Happyland and Blueland are two countries producing children toys with perfect competition. There are no trade costs between these two countries. The market for children toys is characterized by the following demand and supply schedule in Happyland: Dh=40-2Ph, Sh=26+5Ph, and in Blueland: Db=42-2Pb, Sb=24+4Pb. Suppose that the importer country introduces an ad-valorem duty of 10% on imports of toys. What is the corresponding equilibrium traded quantity (Q) that occurs in the world market?
Select one:
a. Q=3
b. Q=6.4
c. Q=3.9
d. Q=2.5
What would happen in the Heckscher-Ohlin model if we wouldn't allow factor substitution?
a. Only one product would be produced.
b. The production possibility frontier would become a straight line.
c. None of the above,
d. There would be constant opportunity cost.
e. The production possibility frontier would be a combination of two straight lines.
Suppose that both the US and Canada have the factor endowments listed in the table below.
US=40 machines, Canada=10 machines; labor= US=200 workers, Canada=60 workers
Suppose that the production requirement for one unit of steel is two machines and 8 workers, while the production requirement for one of bread is one machine and 8 workers. What happens to the returns of capital and labor in the US and Canada after trade begins
a. Owners of capital in the US gain from trade, while owners of labor lose. The same happens in Canada.
b. Owners of capital in the US lose from trade, while owners of labor gain. The opposite happens in Canada.
c. None of the above
d. Owners of capital in the US lose from trade, while owners of labor are hurt. In Canada, capital gains and owners of labor are hurt.

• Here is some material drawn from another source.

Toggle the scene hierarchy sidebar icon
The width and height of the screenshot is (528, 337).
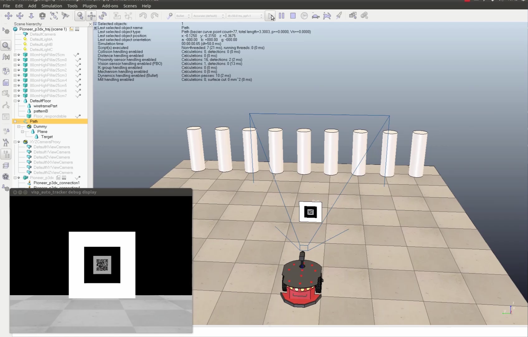point(6,154)
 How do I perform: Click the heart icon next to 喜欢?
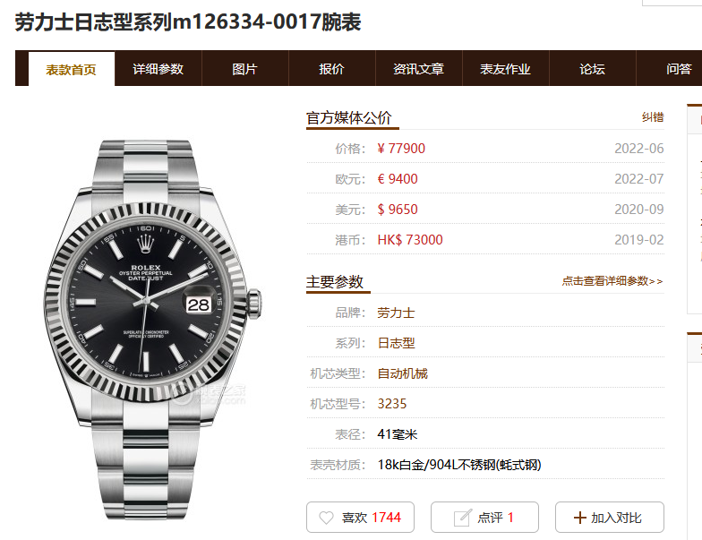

e. Owners of capital in the US lose from trade, while owners of labor gain. The same happens in Canada.
In the specific factors model, when a country opens up for trade:
a. Workers (the mobile factor) will be unambiguously better off
b. None of the above
c. The fixed factor used in the comparative disadvantage sector will be unambiguously better off
d. Workers (the mobile factor) will be unambiguously worse off
e. The fixed factor used in the comparative advantage sector will be unambiguously worse off
At what point on the production possibility frontier does the country produce in the Heckscher-Ohlin model?
a. At the point that reflects maximizing the value of production.
b. At the point where the isovalue is tangent to the production possibility frontier.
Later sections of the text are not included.